Fortunes in Jerome were based on the price of copper, and after the stock market crash of 1929 the towns’ population slowly plummeted. In 1953 the last mine closed. By this time there was over 100 miles of tunnels under the city and certain sections would occasionally slide down the mountain, creeping slowly, destroying entire blocks at a time.
The townspeople were used to the fickle vagaries of fate and somehow kept the town alive for decades. Before the turn of the century, Jerome had burned down and been rebuilt three times, but eventually the residents just gave up and for more than 20 years Jerome sat quietly—the largest ghost town in America.
In the 1970’s groups of artists moved into the empty buildings and the ghost town was rebuilt as an arts community.

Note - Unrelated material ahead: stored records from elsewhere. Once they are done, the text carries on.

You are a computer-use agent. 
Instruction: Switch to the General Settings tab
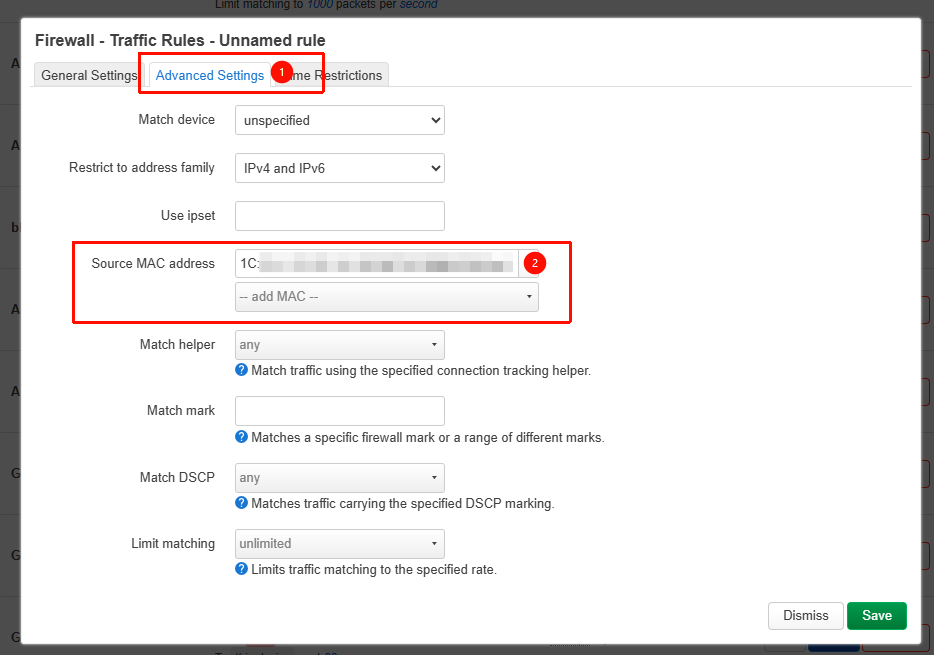tap(88, 76)
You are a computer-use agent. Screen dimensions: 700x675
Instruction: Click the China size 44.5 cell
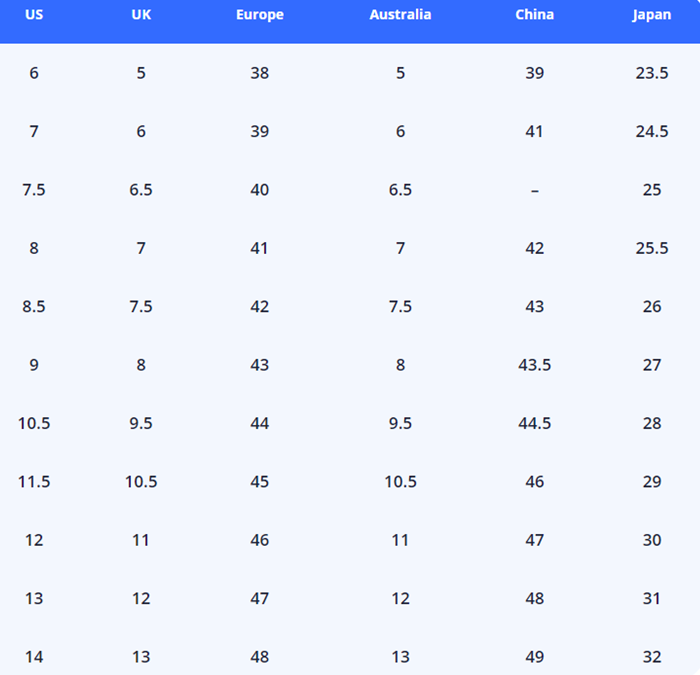pyautogui.click(x=535, y=423)
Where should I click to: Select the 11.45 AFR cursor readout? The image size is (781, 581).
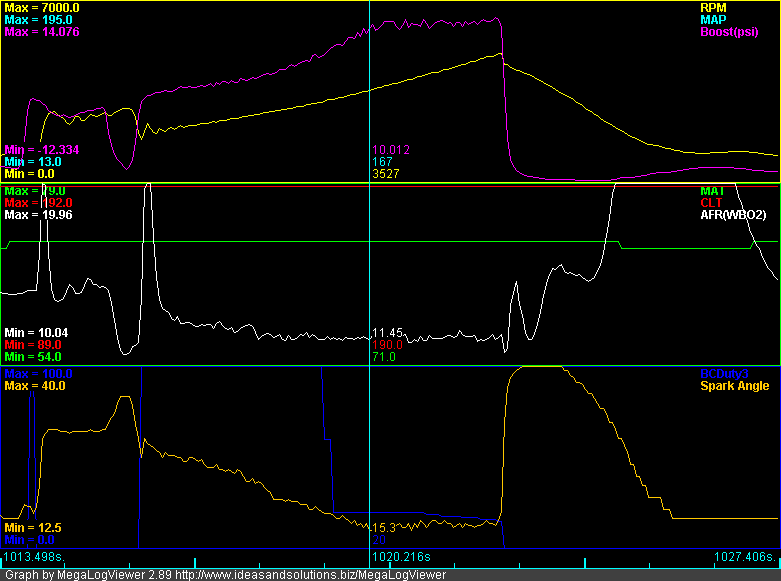(x=386, y=332)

The spectacular location—elevation 5,400 feet—attracted a variety of businesses, and slowly Jerome became what it is today, a collection of late 19th and 20th century buildings housing restaurants, saloons, B & B’s, and art galleries, all perched on a steep hillside overlooking the Verde Valley.
The town seems proud of its ghost town past with restaurants like The Haunted Burger, and The Asylum Restaurant and Lounge. The United Verde Hospital lay closed for 44 years, then reopened as The Jerome Grand Hotel. There are 30 simple rooms, many with balconies and excellent views. With its history as a hospital—and the occasional mine cave-in—its easy to see why its been featured in quite a few “most haunted” shows.
Other places worth visiting are the Jones Brewery, Paul & Jerry’s Saloon (originally the Senate Saloon 1899), and the Spirit Room Bar (the town’s liveliest bar with live music on weekends). The current population is still below 500, but this “town that wouldn’t die” is worth a visit if you’re in the area.